C’erano una volta 56 milioni di commissari tecnici della Nazionale. Il loro pulpito preferito era il bar – ovviamente dello sport – da dove predicavano e discettavano di formazioni, moduli e tattiche. Poi è arrivato Facebook e la faccenda è sfuggita un po’ di mano.
Oggi grazie ai social abbiamo 56 milioni di politologi, costituzionalisti, quirinalisti, retroscenisti. Per aprire bocca e dargli fiato non hanno più bisogno nemmeno di uscire di casa e di farsi correggere il caffè con la sambuca: basta il wi-fi.
In questi giorni abbiamo sentito ma soprattutto letto retroscemenze di ogni tipo, in particolare dopo che Mattarella ha avuto la malaugurata idea di mettere il veto su Paolo Savona ministro dell’Economia. Poteva risparmiarselo, il capo dello Stato, non tanto per come è finita la storia, quanto per lo tsunami di cazzate che ci avrebbe evitato sui social. Abbiamo visto umani che fino al giorno prima postavano foto di gattini lanciarsi in spericolate analisi politiche, sci-orinando commi e articoli della Costituzione (gettonatissimo il 92) manco fossero frasi di Osho (quello originale) e spiegando al colto e all’inclita come Savona fosse solo il cavallo di Troia di Salvini per far saltare il governo carioca, tornare alle elezioni e governare con Berlusconi. Profetici.

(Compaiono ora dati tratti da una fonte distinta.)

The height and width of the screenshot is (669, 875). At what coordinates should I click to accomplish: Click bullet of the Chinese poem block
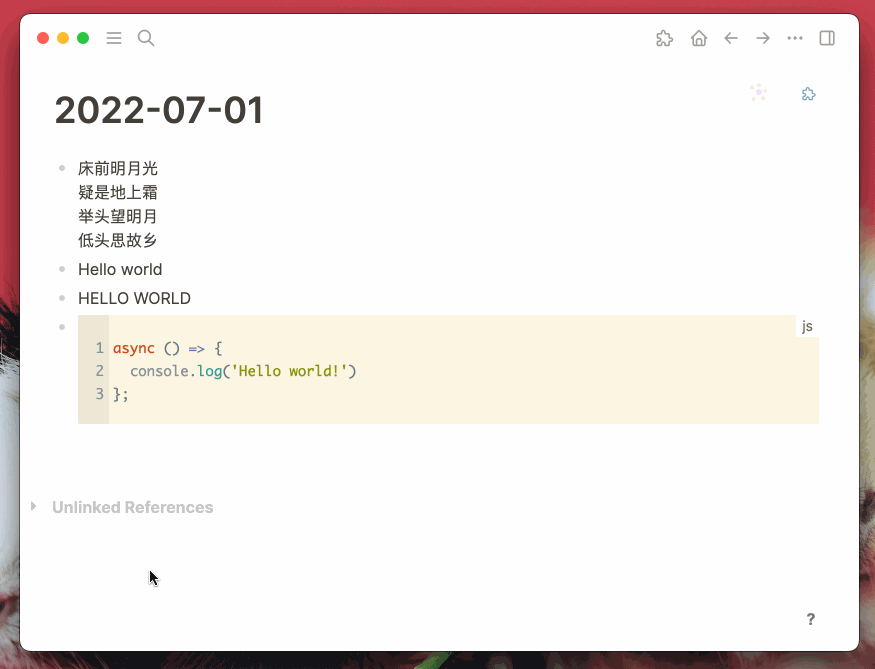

Già nei giorni precedenti, in verità, s’erano visti soggetti improbabili la cui massima espressione intellettuale su Facebook in questi anni era stata postare selfie con la bocca a culo di gallina o primi piani di piedi davanti al mare di Ladispoli, chiedersi dove diavolo fossero le coperture per il reddito di cittadinanza o per la flat tax. Quest’ultima probabilmente scambiata per la tassa sulla flatulenza. Che magari, in prospettiva, potrebbe pure servire a qualcosa: tipo a frenare gli incontinenti da tastiera e a tappare la bocca a qualche faccia da culo. Di gallina ovviamente.